## INPUT
>> START
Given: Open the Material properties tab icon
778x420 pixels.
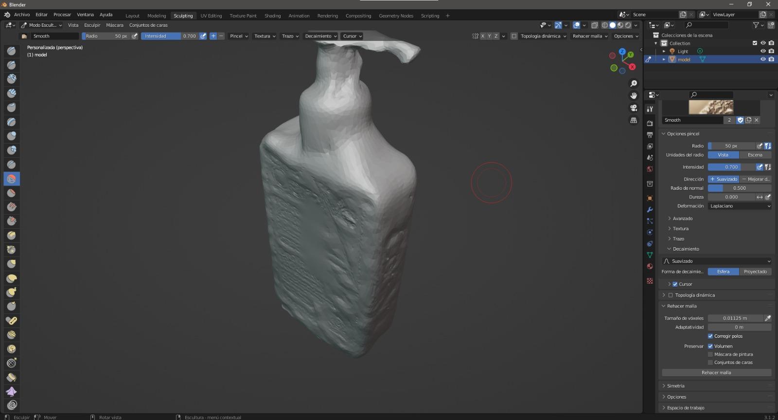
>> END
>> START
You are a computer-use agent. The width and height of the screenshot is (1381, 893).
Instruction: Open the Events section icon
>> END
>> START
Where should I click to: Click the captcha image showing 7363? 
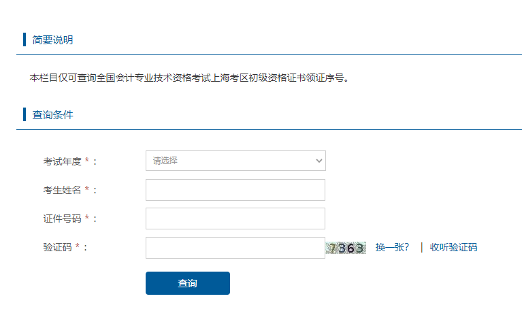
>> END
Repeat the items starting with the line containing "You are a computer-use" and going on through the line containing "Instruction: Open the Events section icon", both lines included.

## COMPLETE OUTPUT
You are a computer-use agent. The width and height of the screenshot is (1381, 893).
Instruction: Open the Events section icon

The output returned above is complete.